WORK TO COMPLETE: Rewrite everything from the line containing "This screenshot has width=800, height=385." down to the line containing "[x=372, y=354]", including both of those lines and the requests. Shift every coordinate in the answers by adding 66.

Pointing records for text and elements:

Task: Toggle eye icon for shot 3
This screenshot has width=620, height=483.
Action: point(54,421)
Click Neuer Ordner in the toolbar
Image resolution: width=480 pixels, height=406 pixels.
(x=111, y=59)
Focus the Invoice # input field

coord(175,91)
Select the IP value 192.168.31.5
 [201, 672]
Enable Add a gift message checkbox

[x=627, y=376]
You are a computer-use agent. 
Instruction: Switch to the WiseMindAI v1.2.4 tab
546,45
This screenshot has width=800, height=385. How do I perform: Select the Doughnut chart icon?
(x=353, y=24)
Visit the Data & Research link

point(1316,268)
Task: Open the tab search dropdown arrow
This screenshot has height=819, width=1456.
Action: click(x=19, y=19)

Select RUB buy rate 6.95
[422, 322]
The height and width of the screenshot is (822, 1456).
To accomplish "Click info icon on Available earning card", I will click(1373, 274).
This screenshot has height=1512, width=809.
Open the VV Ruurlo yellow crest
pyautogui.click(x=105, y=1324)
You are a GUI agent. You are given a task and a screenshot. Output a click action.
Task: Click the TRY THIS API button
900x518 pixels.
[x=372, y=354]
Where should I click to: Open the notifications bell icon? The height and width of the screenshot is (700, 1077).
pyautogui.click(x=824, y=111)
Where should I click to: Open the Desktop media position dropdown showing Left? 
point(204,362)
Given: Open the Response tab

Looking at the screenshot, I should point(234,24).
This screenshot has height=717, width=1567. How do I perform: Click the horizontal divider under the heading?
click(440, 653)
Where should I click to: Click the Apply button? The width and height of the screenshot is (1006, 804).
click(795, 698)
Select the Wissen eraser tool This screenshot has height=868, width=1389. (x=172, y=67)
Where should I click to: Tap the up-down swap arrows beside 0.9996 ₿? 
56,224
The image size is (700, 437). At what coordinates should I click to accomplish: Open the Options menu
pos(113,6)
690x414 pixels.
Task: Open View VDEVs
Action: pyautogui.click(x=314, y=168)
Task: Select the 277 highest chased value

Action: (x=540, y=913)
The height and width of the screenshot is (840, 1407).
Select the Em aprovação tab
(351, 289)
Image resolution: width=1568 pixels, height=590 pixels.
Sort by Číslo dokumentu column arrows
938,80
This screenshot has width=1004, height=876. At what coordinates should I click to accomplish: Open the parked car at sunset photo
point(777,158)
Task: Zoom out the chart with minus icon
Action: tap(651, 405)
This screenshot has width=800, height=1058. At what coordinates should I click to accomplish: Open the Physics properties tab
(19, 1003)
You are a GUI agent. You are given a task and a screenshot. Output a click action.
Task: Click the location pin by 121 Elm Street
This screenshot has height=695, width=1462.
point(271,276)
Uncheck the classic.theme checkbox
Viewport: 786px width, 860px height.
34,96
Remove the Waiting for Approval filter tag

RESULT FOR THIS TASK:
This screenshot has width=800, height=385. How do I perform: Select the Doughnut chart icon?
(x=419, y=90)
Visit the Data & Research link

point(1382,334)
Task: Open the tab search dropdown arrow
This screenshot has height=819, width=1456.
Action: click(x=85, y=85)

Select RUB buy rate 6.95
[488, 388]
The height and width of the screenshot is (822, 1456).
To accomplish "Click info icon on Available earning card", I will click(1439, 340).
This screenshot has height=1512, width=809.
Open the VV Ruurlo yellow crest
pyautogui.click(x=171, y=1390)
You are a GUI agent. You are given a task and a screenshot. Output a click action.
Task: Click the TRY THIS API button
900x518 pixels.
[x=438, y=420]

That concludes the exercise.